Write out, with no changes, the rows from the line containing "Click the final" to the line containing "click(45, 47)", including both of those lines.
=== Task inputs ===
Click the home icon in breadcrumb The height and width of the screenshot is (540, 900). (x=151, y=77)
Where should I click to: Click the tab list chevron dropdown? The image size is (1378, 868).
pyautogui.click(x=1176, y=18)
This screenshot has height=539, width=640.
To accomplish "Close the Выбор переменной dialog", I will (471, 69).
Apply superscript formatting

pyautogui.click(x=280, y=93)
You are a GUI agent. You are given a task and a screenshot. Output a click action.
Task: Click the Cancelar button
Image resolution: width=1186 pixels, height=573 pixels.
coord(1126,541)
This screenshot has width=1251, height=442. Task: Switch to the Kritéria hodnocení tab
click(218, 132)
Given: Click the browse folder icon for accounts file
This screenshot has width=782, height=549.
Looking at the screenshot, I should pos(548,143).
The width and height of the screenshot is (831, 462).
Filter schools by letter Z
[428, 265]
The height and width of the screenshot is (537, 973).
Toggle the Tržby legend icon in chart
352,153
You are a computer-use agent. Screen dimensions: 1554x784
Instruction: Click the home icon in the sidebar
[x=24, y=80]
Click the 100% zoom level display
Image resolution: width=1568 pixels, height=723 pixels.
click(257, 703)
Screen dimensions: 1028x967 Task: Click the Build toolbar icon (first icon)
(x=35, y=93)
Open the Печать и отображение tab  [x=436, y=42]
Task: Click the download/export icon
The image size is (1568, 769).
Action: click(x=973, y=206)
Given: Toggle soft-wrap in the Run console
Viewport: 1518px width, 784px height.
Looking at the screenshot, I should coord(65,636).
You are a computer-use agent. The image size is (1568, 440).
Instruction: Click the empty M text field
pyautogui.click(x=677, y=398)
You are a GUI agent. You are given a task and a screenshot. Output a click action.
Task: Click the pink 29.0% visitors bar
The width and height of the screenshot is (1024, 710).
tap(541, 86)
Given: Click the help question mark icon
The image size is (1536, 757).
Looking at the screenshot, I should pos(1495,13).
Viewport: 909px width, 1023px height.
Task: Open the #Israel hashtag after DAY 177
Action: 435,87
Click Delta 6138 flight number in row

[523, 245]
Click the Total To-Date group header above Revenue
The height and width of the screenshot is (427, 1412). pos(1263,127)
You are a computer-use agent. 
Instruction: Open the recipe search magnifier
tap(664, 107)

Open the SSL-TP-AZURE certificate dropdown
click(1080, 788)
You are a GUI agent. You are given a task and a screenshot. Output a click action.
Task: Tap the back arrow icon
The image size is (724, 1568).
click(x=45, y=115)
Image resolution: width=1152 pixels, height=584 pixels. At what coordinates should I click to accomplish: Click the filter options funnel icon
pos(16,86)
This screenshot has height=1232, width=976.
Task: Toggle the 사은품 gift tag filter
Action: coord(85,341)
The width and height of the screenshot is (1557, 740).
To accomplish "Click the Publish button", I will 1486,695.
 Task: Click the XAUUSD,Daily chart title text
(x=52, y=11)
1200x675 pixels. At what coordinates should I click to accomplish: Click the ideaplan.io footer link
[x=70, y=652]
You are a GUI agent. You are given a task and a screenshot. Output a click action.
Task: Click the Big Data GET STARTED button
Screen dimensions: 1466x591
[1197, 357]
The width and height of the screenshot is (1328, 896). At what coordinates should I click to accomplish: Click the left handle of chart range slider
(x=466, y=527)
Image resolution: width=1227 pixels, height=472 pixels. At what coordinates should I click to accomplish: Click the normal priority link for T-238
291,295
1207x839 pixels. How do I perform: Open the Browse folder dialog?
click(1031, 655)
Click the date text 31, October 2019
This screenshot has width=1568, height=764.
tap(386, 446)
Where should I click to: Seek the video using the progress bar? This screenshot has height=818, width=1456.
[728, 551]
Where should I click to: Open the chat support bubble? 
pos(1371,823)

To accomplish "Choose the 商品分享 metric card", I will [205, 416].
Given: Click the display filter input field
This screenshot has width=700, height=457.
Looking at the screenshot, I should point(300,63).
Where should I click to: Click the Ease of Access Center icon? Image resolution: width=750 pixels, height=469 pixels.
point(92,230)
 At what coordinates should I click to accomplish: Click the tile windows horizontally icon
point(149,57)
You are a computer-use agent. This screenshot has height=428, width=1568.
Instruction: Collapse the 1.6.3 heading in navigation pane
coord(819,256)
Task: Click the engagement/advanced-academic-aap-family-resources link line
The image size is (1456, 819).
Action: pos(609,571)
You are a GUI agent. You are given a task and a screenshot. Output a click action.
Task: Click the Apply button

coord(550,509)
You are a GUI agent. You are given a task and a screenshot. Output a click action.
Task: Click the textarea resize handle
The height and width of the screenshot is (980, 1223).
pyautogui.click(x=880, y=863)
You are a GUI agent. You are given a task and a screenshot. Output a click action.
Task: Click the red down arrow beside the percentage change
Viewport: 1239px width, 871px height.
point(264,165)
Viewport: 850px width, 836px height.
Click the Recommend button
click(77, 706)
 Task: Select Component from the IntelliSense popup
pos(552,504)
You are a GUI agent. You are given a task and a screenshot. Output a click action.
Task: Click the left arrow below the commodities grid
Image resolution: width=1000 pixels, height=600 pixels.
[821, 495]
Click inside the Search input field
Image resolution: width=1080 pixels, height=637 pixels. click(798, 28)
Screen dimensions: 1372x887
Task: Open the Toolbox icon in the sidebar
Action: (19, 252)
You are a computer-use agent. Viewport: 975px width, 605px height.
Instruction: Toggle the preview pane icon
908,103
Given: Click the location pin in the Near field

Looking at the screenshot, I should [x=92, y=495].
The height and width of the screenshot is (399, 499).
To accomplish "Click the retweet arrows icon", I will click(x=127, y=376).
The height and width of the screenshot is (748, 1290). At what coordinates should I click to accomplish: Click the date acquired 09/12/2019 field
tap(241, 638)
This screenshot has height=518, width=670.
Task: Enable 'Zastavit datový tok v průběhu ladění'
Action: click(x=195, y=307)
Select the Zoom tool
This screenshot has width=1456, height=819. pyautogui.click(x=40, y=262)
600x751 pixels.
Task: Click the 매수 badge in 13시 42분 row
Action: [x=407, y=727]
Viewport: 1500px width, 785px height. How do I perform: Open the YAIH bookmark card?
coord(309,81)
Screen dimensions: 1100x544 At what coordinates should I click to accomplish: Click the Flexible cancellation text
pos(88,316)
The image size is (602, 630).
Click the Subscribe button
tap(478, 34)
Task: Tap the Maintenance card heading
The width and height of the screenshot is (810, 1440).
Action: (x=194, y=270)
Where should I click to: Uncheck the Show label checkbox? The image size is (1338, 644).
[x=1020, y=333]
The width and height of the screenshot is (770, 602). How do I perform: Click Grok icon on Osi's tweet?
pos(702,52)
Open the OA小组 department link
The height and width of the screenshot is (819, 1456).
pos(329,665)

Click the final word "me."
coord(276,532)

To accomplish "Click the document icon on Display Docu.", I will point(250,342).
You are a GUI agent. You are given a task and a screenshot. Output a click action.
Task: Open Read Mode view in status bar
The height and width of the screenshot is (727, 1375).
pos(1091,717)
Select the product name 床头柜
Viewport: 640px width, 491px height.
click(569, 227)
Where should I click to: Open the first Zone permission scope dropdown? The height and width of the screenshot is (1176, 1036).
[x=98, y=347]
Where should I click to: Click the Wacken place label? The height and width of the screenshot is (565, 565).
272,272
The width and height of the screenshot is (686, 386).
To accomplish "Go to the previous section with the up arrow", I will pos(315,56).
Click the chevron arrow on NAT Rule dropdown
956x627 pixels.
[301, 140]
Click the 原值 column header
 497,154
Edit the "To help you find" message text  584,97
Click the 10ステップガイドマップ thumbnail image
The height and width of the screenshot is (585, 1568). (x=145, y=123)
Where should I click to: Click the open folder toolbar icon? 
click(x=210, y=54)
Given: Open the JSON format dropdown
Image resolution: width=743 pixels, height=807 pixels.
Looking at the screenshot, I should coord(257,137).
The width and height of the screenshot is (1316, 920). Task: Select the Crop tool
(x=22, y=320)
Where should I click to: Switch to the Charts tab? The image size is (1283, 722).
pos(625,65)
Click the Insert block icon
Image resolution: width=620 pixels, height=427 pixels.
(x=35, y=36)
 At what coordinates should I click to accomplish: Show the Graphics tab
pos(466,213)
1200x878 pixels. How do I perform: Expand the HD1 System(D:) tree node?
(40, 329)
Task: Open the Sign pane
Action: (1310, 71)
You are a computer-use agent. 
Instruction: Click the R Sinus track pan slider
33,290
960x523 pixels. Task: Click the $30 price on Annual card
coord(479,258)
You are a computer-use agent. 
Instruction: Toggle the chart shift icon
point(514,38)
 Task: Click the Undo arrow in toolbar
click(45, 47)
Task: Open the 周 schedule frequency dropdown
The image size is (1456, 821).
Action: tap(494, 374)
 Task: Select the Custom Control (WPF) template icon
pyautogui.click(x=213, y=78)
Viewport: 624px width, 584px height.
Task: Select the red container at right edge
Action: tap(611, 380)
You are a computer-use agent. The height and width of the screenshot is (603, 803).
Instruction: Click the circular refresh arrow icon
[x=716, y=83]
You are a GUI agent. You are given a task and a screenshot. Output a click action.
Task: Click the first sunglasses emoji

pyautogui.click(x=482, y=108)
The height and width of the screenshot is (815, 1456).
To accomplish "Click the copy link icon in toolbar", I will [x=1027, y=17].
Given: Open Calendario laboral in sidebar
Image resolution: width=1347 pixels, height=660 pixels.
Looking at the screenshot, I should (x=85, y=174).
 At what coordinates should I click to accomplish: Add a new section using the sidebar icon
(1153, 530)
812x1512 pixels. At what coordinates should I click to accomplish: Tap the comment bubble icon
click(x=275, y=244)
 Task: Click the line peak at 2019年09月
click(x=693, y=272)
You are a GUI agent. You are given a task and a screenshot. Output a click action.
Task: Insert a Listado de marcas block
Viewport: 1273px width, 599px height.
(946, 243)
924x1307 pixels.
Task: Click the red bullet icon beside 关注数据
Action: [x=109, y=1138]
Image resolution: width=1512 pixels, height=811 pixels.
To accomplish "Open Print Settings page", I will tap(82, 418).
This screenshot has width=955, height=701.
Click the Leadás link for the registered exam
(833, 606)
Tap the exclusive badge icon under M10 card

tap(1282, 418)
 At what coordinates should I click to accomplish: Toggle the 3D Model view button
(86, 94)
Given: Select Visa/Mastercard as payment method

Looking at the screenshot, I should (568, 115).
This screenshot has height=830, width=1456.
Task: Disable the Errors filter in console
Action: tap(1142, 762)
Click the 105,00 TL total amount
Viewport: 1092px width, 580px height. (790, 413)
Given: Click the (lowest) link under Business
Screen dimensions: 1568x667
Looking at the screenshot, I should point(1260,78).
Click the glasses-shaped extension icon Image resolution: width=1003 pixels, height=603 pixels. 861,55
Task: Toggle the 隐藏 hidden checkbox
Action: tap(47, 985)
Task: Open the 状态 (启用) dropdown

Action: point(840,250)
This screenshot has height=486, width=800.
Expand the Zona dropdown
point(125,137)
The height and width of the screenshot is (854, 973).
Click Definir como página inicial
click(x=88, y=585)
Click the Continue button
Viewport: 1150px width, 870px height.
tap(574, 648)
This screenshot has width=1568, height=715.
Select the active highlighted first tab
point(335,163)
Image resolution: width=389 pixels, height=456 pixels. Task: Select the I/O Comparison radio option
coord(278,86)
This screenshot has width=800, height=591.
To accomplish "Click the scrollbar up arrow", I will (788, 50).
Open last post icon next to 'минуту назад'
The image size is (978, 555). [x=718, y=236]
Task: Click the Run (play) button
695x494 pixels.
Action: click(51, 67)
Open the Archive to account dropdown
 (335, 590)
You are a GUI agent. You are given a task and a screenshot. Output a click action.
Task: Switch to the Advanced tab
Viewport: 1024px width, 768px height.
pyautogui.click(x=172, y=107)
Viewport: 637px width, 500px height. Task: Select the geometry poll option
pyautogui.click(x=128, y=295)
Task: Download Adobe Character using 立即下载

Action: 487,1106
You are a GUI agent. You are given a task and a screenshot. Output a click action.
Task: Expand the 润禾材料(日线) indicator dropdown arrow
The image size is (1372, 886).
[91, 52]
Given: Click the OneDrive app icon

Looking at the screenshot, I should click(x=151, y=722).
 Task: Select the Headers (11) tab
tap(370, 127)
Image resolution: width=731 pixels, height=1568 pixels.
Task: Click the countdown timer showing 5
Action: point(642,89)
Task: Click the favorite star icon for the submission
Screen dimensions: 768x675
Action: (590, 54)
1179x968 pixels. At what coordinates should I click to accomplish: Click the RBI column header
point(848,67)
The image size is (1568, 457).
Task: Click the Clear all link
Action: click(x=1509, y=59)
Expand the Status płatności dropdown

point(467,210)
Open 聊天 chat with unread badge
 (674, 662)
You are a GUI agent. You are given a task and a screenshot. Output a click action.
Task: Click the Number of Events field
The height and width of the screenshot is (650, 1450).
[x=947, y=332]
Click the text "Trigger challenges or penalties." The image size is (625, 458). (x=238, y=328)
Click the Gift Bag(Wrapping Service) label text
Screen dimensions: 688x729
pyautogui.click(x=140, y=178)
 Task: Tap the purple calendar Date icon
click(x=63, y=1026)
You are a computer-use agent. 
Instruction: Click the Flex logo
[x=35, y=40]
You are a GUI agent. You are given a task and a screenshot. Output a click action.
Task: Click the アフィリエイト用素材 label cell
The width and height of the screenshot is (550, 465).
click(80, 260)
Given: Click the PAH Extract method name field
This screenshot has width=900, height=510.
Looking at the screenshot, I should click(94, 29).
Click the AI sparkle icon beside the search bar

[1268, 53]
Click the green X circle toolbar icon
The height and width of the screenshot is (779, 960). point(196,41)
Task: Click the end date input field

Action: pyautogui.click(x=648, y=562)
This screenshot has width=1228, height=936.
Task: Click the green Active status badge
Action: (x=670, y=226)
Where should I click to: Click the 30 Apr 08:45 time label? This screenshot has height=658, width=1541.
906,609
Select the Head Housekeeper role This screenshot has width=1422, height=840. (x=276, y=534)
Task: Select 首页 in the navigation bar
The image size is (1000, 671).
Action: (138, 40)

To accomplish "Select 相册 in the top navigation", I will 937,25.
===
Correct result
Click the final word "me."
coord(276,532)

To accomplish "Click the document icon on Display Docu.", I will point(250,342).
You are a GUI agent. You are given a task and a screenshot. Output a click action.
Task: Open Read Mode view in status bar
The height and width of the screenshot is (727, 1375).
pos(1091,717)
Select the product name 床头柜
Viewport: 640px width, 491px height.
click(569, 227)
Where should I click to: Open the first Zone permission scope dropdown? The height and width of the screenshot is (1176, 1036).
[x=98, y=347]
Where should I click to: Click the Wacken place label? The height and width of the screenshot is (565, 565).
272,272
The width and height of the screenshot is (686, 386).
To accomplish "Go to the previous section with the up arrow", I will pos(315,56).
Click the chevron arrow on NAT Rule dropdown
956x627 pixels.
[301, 140]
Click the 原值 column header
 497,154
Edit the "To help you find" message text  584,97
Click the 10ステップガイドマップ thumbnail image
The height and width of the screenshot is (585, 1568). (x=145, y=123)
Where should I click to: Click the open folder toolbar icon? 
click(x=210, y=54)
Given: Open the JSON format dropdown
Image resolution: width=743 pixels, height=807 pixels.
Looking at the screenshot, I should coord(257,137).
The width and height of the screenshot is (1316, 920). Task: Select the Crop tool
(x=22, y=320)
Where should I click to: Switch to the Charts tab? The image size is (1283, 722).
pos(625,65)
Click the Insert block icon
Image resolution: width=620 pixels, height=427 pixels.
(x=35, y=36)
 At what coordinates should I click to accomplish: Show the Graphics tab
pos(466,213)
1200x878 pixels. How do I perform: Expand the HD1 System(D:) tree node?
(40, 329)
Task: Open the Sign pane
Action: (1310, 71)
You are a computer-use agent. 
Instruction: Click the R Sinus track pan slider
33,290
960x523 pixels. Task: Click the $30 price on Annual card
coord(479,258)
You are a computer-use agent. 
Instruction: Toggle the chart shift icon
point(514,38)
 Task: Click the Undo arrow in toolbar
click(45, 47)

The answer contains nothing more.